Difficile venire a capo di questa diatriba, in cui ognuna delle tesi antagoniste è comunque ben motivata. Non resta dunque che spendere due parole su Anthem Of The Peaceful Army, esordio sulla lunga distanza che, a prescindere da ogni considerazione di merito, è indubbio stia ottenendo un inaspettato successo commerciale (i biglietti per l’unica data italiana della band, prevista per febbraio, sono andati esauriti in poche ore).

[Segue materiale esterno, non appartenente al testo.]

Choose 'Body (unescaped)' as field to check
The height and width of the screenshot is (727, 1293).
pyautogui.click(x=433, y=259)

I Greta Van Fleet, iniziamo con l’ovvio, non inventano proprio nulla, e si fanno portabandiera di una musica dal sapore antico che, evidentemente, possiede oggi le stigmate dell’evergreen, facendo riferimento a un gruppo iconico degli anni ’70. A favore di questi quattro giovanotti provenienti dal Michigan, bisogna dire che sono emuli ma non falsari: le canzoni, ma non tutte, riproducono un suono noto (cosa che hanno fatto quasi tutti quelli si accingono a suonare questo tipo di rock), pur cercando in alcuni casi di deviare dal seminato con brevi ma riusciti scostamenti.

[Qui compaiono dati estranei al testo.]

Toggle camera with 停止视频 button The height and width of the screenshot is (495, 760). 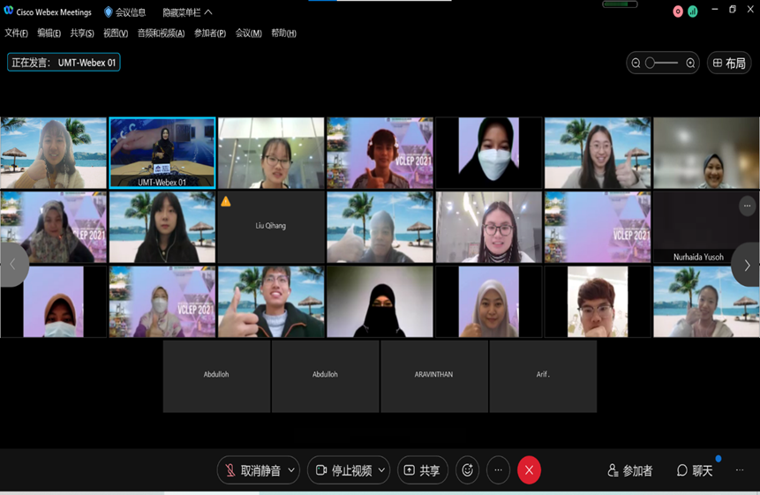(x=343, y=470)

A orecchie allenate, è fuor di dubbio che il cantante Joshua Kiszka abbiamo imparato a memoria le parti vocali di Robert Plant e che il batterista Daniel Wagner, ogni volta che si guarda allo specchio, riveda il faccione irsuto di John "Bonzo" Bonham;è inevitabile, pertanto, che molte canzoni del lotto abbiano proprio quel suono lì. Alcune, per quanto sembrino degli outtakes dagli album degli Zep, sono anche riuscite e hanno un impatto emozionale niente affatto male (The Cold Wind, When The Curtain Falls), altre, invece, pur continuando a pagare debito all’originale, si mantengono a un livello qualitativo inferiore (The New Day pesca dal repertorio più pop della band inglese).

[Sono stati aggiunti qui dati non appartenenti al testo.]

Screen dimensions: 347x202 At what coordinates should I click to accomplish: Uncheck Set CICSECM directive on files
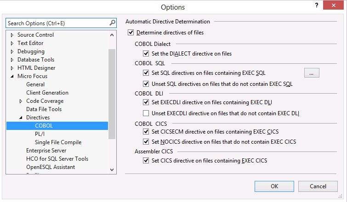146,132
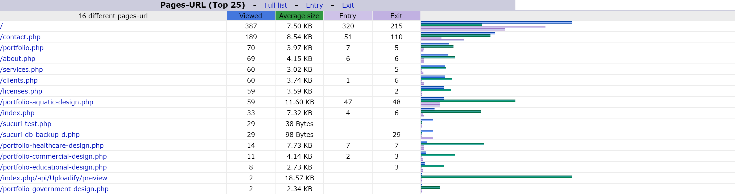This screenshot has width=735, height=194.
Task: Open the /licenses.php link
Action: (x=21, y=91)
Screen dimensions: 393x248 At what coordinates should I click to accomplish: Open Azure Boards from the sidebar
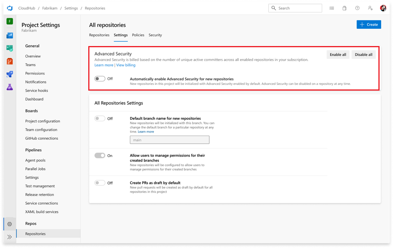[x=10, y=49]
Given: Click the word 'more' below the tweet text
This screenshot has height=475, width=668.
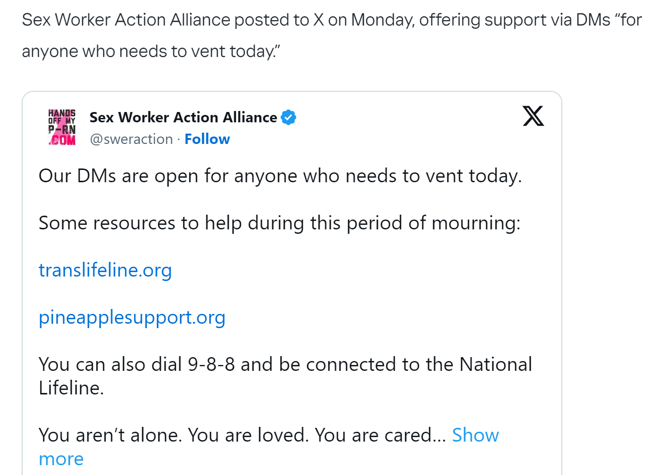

Si intravede, come si diceva, anche un piccolo sforzo di uscire, se non dal citazionismo, quantomeno dal prevedibile: l’iniziale Age Of Man, con i suoi accenti prog e la melodia di facile presa, è un brano assolutamente centrato, così come Brave New World, ballata cupa e possente che sembra suonata da degli Yes ruvidi ed essenziali.

Accettato come un dato di fatto che i Greta Van Fleet suonano come i Led Zeppelin ma non sono e non saranno mai i Led Zeppelin, di Anthem Of The Peaceful Army si può dire solo quello che si dice di ogni disco derivativo: se c’è un debito, questo va pagato almeno con delle buone canzoni e, in questo esordio, di brani discreti ce n’è più d’uno, e tanto basta a renderlo piacevole e divertente.

Se poi questi quattro ragazzi decidessero di crearsi uno stile proprio, sarebbero in grado di offrire un repertorio decisamente più interessante, anche perché, al di là dei paludamenti seventies, le qualità di songwriting si intravvedono. Per il momento, comunque, godetevi il disco: se vi piacevano i Led Zeppelin, i Greta Van Fleet non vi dispiaceranno; se, invece, non conoscevate gli originali, prendete il disco come una porta aperta sul passato. Scoprirete cose incredibili.